1513 Mátra

Discovery
- Discovered by: G. Kulin
- Discovery site: Konkoly Obs.
- Discovery date: 10 March 1940

Designations
- Named after: Mátra (mountain range)
- Alternative designations: 1940 EB · 1940 EO
- Minor planet category: main-belt · Flora

Orbital characteristics
- Epoch 4 September 2017 (JD 2458000.5)
- Uncertainty parameter 0
- Observation arc: 66.67 yr (24,351 days)
- Aphelion: 2.4085 AU
- Perihelion: 1.9763 AU
- Semi-major axis: 2.1924 AU
- Eccentricity: 0.0986
- Orbital period (sidereal): 3.25 yr (1,186 days)
- Mean anomaly: 324.55°
- Mean motion: 0° 18^{m} 12.96^{s} / day
- Inclination: 3.9773°
- Longitude of ascending node: 136.22°
- Argument of perihelion: 27.140°

Physical characteristics
- Dimensions: 4.96±0.70 km 5.19±0.92 km 5.85 km (calculated) 6.603±0.271 km
- Synodic rotation period: 24 h
- Geometric albedo: 0.189±0.024 0.24 (assumed) 0.31±0.19 0.34±0.13
- Spectral type: S
- Absolute magnitude (H): 13.33 · 13.43

= 1513 Mátra =

Main-belt asteroid

1513 Mátra (provisional designation ') is a stony Florian asteroid from the inner regions of the asteroid belt, approximately 5 kilometers in diameter. It was discovered on 10 March 1940, by Hungarian astronomer György Kulin at Konkoly Observatory in Budapest, Hungary. It was later named after the Mátra mountain range.

== Orbit and classification ==

Mátra is a member of the Flora family, a large group of stony S-type asteroids in the inner main-belt. It orbits the Sun at a distance of 2.0–2.4 AU once every 3 years and 3 months (1,186 days). Its orbit has an eccentricity of 0.10 and an inclination of 4° with respect to the ecliptic.

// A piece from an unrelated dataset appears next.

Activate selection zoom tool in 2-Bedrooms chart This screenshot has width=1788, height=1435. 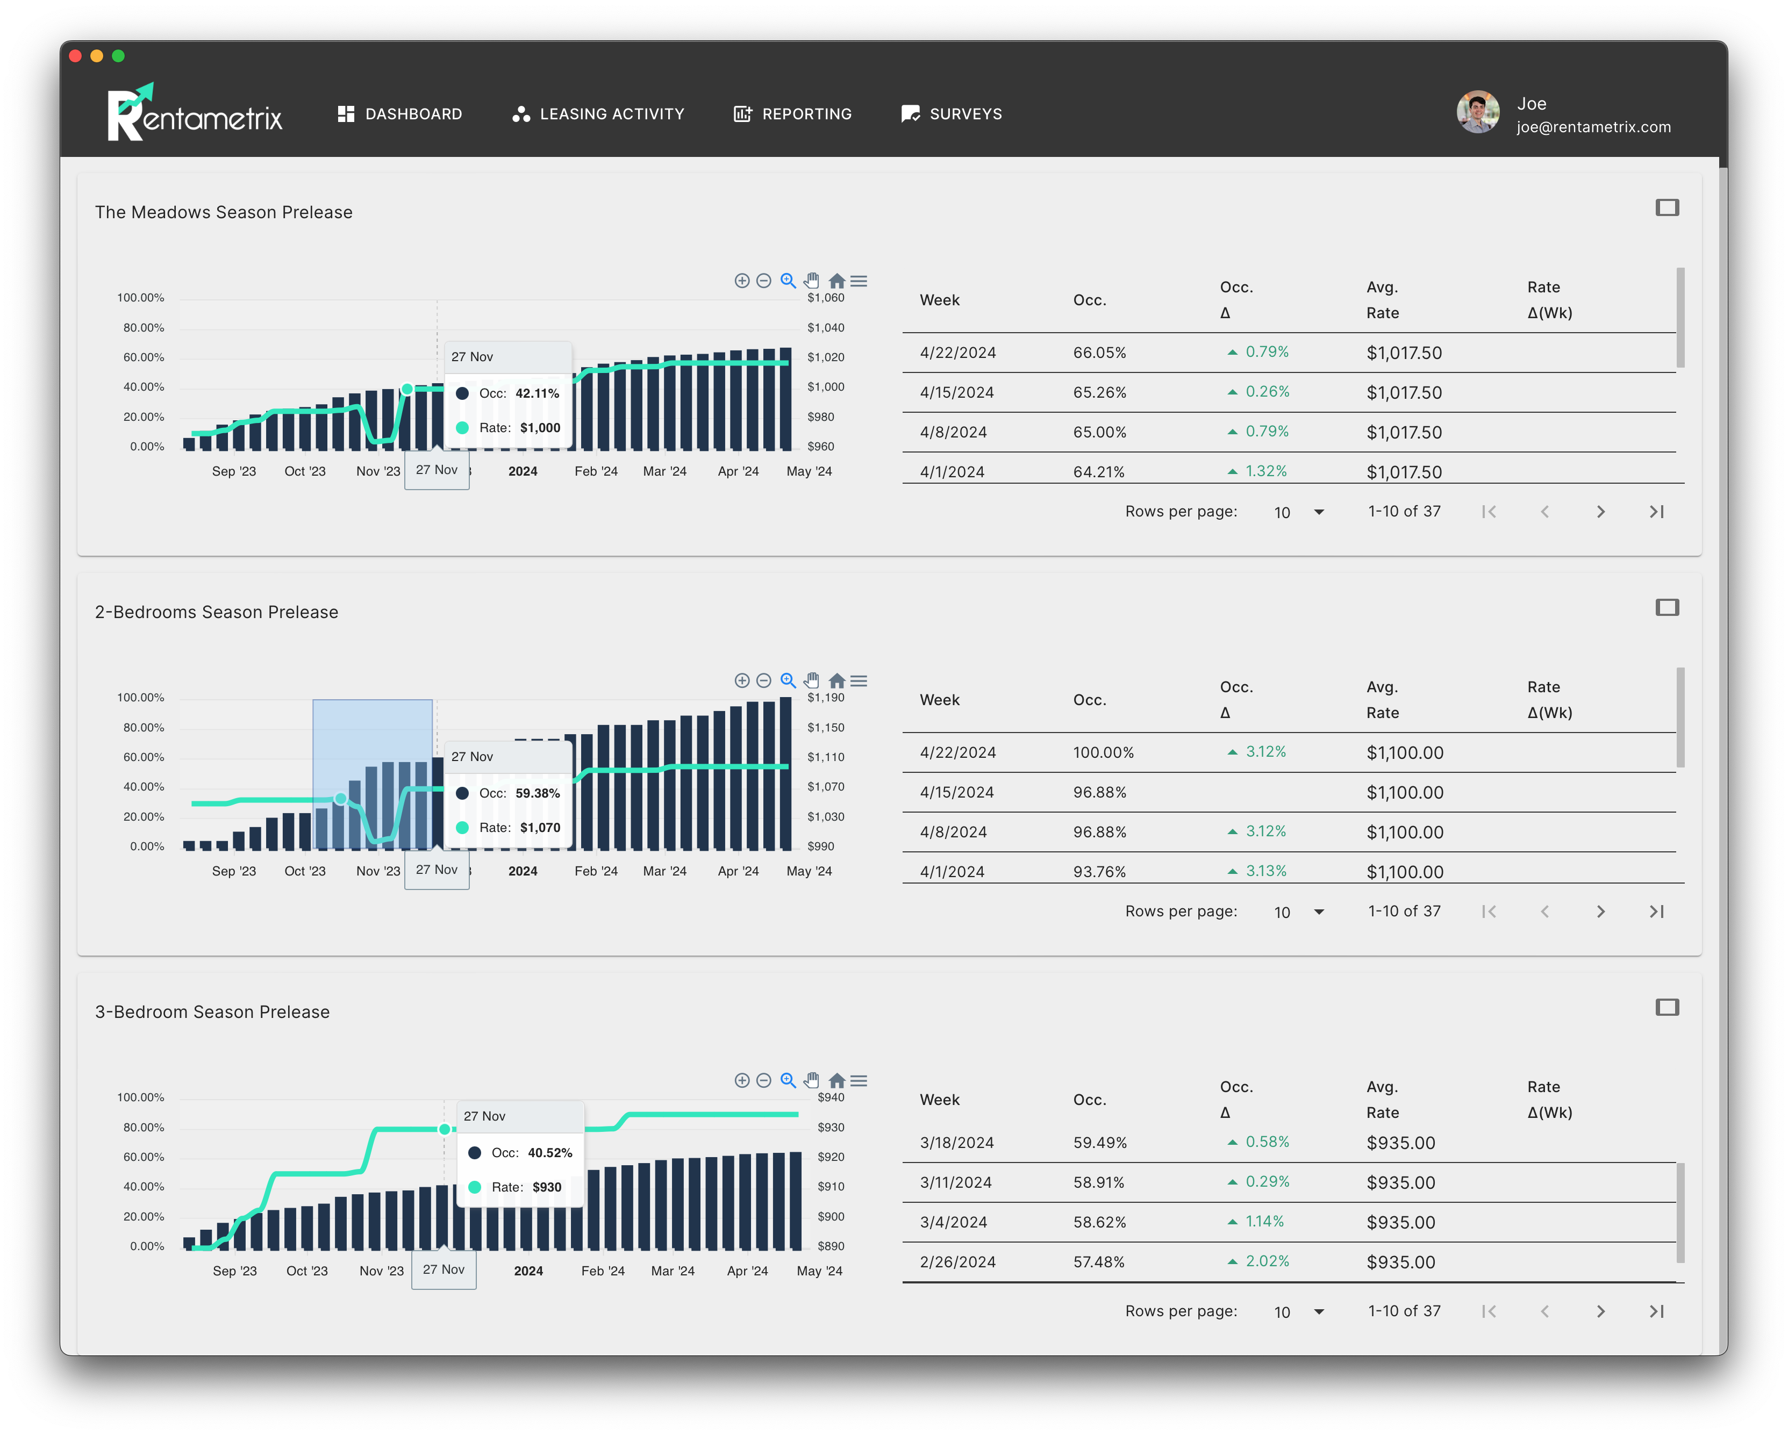[788, 681]
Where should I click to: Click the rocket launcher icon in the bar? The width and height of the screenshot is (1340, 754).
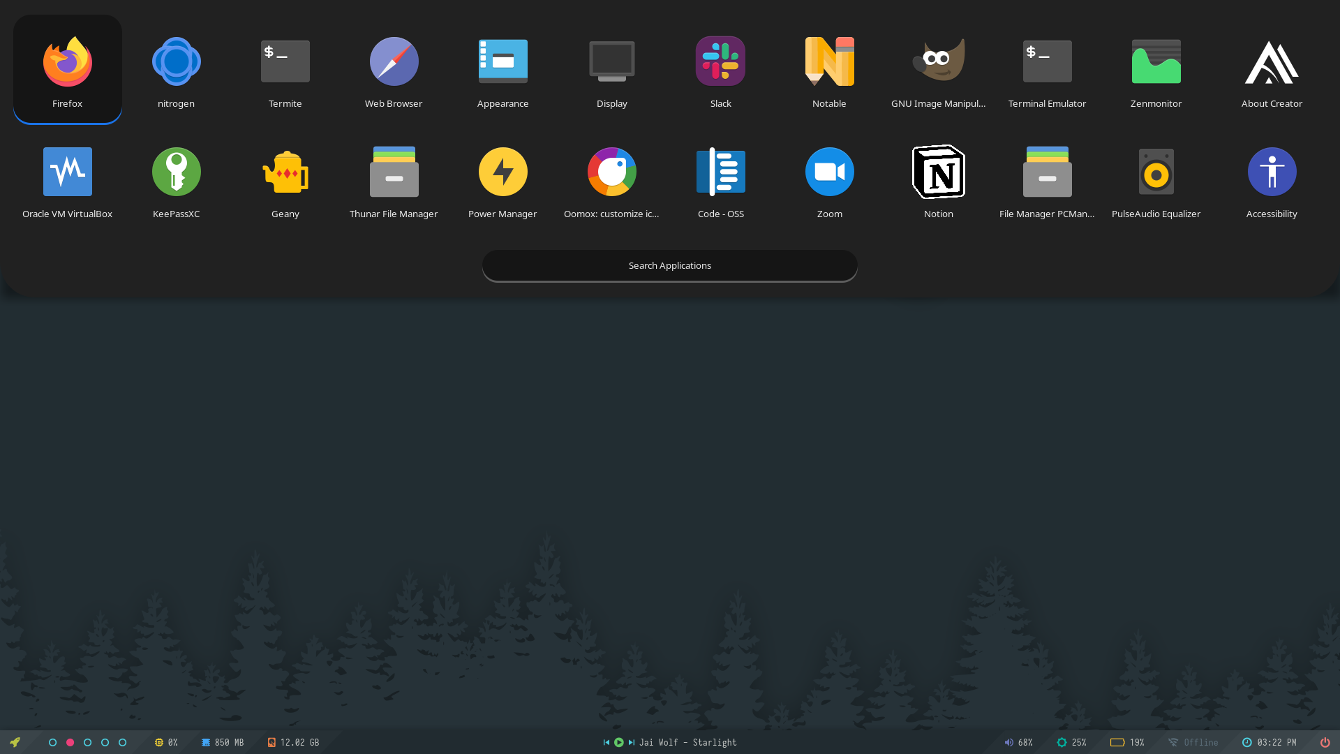coord(15,743)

One day prior to Mátra's official discovery observation at Konkoly, a precovery was taken at Nice Observatory. However, the body's observation arc begins 10 years later in 1950, when it was observed at the La Plata Observatory in Argentina.

== Physical characteristics ==

=== Rotation period ===

American astronomer Richard P. Binzel obtained a rotational light-curve of Mátra from photometric observation in the 1980s. It gave a tentative rotation period of 24 hours with a brightness variation of 0.1 magnitude (U=1). As of 2017, a secure period still has yet to be determined.

=== Diameter and albedo ===

According to the survey carried out by NASA's Wide-field Infrared Survey Explorer with its subsequent NEOWISE mission, Mátra measures between 4.96 and 6.60 kilometers in diameter and its surface has an albedo between 0.189 and 0.34.

The Collaborative Asteroid Lightcurve Link assumes an albedo of 0.24 – derived from the family's largest body and namesake, the asteroid 8 Flora – and calculates a diameter of 5.85 kilometers with an absolute magnitude of 13.33.

== Naming ==

This minor planet was named after the Mátra mountain range in northern Hungary, where the outstation of the discovering Konkoly Observatory is located. The official naming citation was published by the Minor Planet Center on 1 February 1980 (M.P.C. 5182).